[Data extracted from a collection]
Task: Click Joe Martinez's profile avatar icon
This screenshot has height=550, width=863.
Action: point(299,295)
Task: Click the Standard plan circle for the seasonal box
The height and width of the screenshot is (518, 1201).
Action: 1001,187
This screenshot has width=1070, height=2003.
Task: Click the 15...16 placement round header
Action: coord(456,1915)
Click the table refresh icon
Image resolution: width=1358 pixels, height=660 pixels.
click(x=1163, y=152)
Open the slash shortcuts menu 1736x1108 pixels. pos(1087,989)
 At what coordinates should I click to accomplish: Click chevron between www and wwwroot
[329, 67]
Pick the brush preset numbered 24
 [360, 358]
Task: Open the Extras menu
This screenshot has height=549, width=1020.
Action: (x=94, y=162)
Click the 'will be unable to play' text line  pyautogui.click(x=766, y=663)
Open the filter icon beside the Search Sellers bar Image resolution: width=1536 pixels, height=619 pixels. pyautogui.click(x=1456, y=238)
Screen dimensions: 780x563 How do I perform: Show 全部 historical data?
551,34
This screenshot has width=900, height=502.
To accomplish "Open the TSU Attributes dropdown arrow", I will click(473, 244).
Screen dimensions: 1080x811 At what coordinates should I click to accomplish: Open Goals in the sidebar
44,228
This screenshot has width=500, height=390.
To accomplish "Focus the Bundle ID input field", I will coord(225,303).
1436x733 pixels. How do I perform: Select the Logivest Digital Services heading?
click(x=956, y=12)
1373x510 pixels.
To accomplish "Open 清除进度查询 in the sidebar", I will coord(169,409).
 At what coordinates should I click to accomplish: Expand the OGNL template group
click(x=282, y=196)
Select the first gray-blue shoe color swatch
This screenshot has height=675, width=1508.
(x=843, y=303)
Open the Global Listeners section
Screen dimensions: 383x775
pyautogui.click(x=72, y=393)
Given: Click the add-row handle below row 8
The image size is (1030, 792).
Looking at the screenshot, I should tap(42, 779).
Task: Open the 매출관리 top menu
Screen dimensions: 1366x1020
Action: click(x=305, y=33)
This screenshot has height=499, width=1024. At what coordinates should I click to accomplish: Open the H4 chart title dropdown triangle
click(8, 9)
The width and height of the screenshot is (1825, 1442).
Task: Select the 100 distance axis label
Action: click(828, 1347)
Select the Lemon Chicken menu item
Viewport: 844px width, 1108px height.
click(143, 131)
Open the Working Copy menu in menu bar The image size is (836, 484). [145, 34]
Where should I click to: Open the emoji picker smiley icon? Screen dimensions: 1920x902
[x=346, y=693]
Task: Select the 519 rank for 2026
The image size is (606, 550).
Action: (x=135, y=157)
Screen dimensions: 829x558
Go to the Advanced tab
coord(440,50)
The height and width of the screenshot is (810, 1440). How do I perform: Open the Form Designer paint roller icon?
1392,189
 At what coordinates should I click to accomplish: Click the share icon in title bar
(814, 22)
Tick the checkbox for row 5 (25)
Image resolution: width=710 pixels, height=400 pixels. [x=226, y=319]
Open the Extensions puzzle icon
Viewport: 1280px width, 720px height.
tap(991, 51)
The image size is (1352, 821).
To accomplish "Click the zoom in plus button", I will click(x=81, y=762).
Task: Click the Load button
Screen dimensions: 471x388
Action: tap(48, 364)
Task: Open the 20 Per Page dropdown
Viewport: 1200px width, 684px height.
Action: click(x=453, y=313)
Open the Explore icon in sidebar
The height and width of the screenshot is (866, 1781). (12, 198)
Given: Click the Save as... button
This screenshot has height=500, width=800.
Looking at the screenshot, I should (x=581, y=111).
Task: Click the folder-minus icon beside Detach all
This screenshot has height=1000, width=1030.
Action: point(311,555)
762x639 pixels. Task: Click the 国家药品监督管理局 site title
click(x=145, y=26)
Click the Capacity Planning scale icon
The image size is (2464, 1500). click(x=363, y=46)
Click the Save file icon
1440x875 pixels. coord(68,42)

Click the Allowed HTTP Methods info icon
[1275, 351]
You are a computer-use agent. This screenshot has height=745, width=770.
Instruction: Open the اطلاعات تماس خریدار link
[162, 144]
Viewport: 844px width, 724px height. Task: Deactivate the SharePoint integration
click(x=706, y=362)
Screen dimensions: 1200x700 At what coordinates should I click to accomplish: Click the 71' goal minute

_What to do_:
An exact copy of the lines from the one containing "Tick the checkbox for row 5 (25)" through the end of the data above is the whole answer.

_Solution_:
Tick the checkbox for row 5 (25)
Image resolution: width=710 pixels, height=400 pixels. [x=226, y=319]
Open the Extensions puzzle icon
Viewport: 1280px width, 720px height.
tap(991, 51)
The image size is (1352, 821).
To accomplish "Click the zoom in plus button", I will click(x=81, y=762).
Task: Click the Load button
Screen dimensions: 471x388
Action: tap(48, 364)
Task: Open the 20 Per Page dropdown
Viewport: 1200px width, 684px height.
Action: click(x=453, y=313)
Open the Explore icon in sidebar
The height and width of the screenshot is (866, 1781). (12, 198)
Given: Click the Save as... button
This screenshot has height=500, width=800.
Looking at the screenshot, I should (x=581, y=111).
Task: Click the folder-minus icon beside Detach all
This screenshot has height=1000, width=1030.
Action: point(311,555)
762x639 pixels. Task: Click the 国家药品监督管理局 site title
click(x=145, y=26)
Click the Capacity Planning scale icon
The image size is (2464, 1500). click(x=363, y=46)
Click the Save file icon
1440x875 pixels. coord(68,42)

Click the Allowed HTTP Methods info icon
[1275, 351]
You are a computer-use agent. This screenshot has height=745, width=770.
Instruction: Open the اطلاعات تماس خریدار link
[162, 144]
Viewport: 844px width, 724px height. Task: Deactivate the SharePoint integration
click(x=706, y=362)
Screen dimensions: 1200x700 At what coordinates should I click to accomplish: Click the 71' goal minute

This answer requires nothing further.